Festland, von Markus Werner

S. Fischer

Markus Werner
Festland
Roman
S. Fischer, 1996
Tb 9,99 €

Patronatsbuch No 42

Vor ein, zwei Tagen ließ sich K.* dieses Buch aus dem Fenster reichen, setzte sich und verfiel einige Zeit in Stille, tauchte dann wieder auf und meinte zufrieden: das liest sich gut an, das nehme ich. Nun habe ich den Roman nachbestellt und auch etwas probiert und stimme unbedingt zu.
* K. steht für Kunde

„Blust“ nennt der Schweizer die Blüte – die Osterzweige im Schaufenster

Vorgestern angekommen, heute den Weg gegangen, Fuß vor Fuß auf die eingemörtelten, rundlichen, kinderfaust- bis männerfaustgroßen Natursteine setzend, die in der Morgensonne nicht speckig, sondern seidig glänzten, ja, wie auf Perlen bin ich gegangen, auf weißen, hellbraunen, dunkelgrauen, und über die hangseitige Umfassungsmauer züngelt manchmal ein Feuerbusch, und in die seeseitige Umfassungsmauer ist manchmal ein Gittertor eingelassen, durch dessen rostige Stäbe man den See und die Hügelzüge des Westufers sehen könnte, wenn sich der Blick nicht verfinge im fülligen Blust der Magnolienbäume und in den Riesenhochzeitssträußen der Kamelien.

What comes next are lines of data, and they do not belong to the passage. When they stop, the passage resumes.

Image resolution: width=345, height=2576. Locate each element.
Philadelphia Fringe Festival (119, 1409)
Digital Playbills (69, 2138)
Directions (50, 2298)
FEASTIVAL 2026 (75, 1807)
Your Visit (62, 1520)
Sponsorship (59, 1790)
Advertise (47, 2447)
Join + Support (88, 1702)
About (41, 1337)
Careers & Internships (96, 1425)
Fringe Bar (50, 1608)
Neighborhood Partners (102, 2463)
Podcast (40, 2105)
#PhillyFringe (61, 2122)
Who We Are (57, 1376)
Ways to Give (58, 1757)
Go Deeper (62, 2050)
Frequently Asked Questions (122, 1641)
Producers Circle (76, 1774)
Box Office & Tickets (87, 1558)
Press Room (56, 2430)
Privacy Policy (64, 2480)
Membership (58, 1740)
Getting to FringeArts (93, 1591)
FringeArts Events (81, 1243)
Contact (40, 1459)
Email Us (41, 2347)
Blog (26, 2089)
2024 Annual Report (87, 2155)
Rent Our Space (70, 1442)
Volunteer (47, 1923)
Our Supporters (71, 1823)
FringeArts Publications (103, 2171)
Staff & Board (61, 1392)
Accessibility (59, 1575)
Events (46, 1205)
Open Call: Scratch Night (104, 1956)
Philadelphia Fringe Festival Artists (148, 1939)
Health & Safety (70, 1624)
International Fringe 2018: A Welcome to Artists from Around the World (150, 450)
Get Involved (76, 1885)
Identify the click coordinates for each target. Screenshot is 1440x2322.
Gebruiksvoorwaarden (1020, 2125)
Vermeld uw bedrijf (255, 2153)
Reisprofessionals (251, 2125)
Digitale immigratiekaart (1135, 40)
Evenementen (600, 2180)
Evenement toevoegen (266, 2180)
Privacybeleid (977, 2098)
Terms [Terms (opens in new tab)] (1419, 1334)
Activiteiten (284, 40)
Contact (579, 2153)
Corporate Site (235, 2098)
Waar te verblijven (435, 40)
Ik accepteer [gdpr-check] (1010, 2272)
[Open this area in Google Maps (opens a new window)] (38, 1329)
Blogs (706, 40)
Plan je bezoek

Hier erzählt Julia, die sich gerade aus dem Nerventief nach bestandener Prüfung hervorarbeitet. Sie ist dem Ruf ihres Vaters nach Orta im Piemont gefolgt; lange Jahre hatte es keine Verbindung zwischen beiden gegeben, und eine Entdeckungsreise in mancher Hinsicht beginnt.

Bücher vom Buchpatron empfohlen

»Camus habe er bewundert, hielt Werner einmal fest. Gewiss, er mag lakonischer schreiben als der Franzose, gelegentlich hat er seine Texte aphoristisch zugespitzt, aber er teilt mit Camus das uneingeschränkte, fast zwanghafte Interesse an der Condition humaine. Werner führt seine Figuren konsequent in existenzielle Grenzbereiche, an die Ränder der Gesellschaft und in den Strudel zermürbender Selbstzweifel. Die Hinfälligkeit der Existenz und der Verlust dies- wie jenseitiger Verlässlichkeiten haben die Seinsgewissheit von Werners Figuren erschüttert.«, schreibt Roman Bucheli im Nachruf (in der NZZ vom 4. Juli 2016; „Mit dem Witz des Moralisten“)

Autorenfoto S. Fischer
von Selwyn Hoffmann

Es war hohe Zeit, daß mich der Buchpatron auf diesen von mir bisher übersehenen Autoren aufmerksam macht. Ich bin mir sicher, daß ich alle seine Bücher gerne lesen werde. Jetzt habe ich mal seinen Erstling bestellt: Zündels Abgang, von 1984.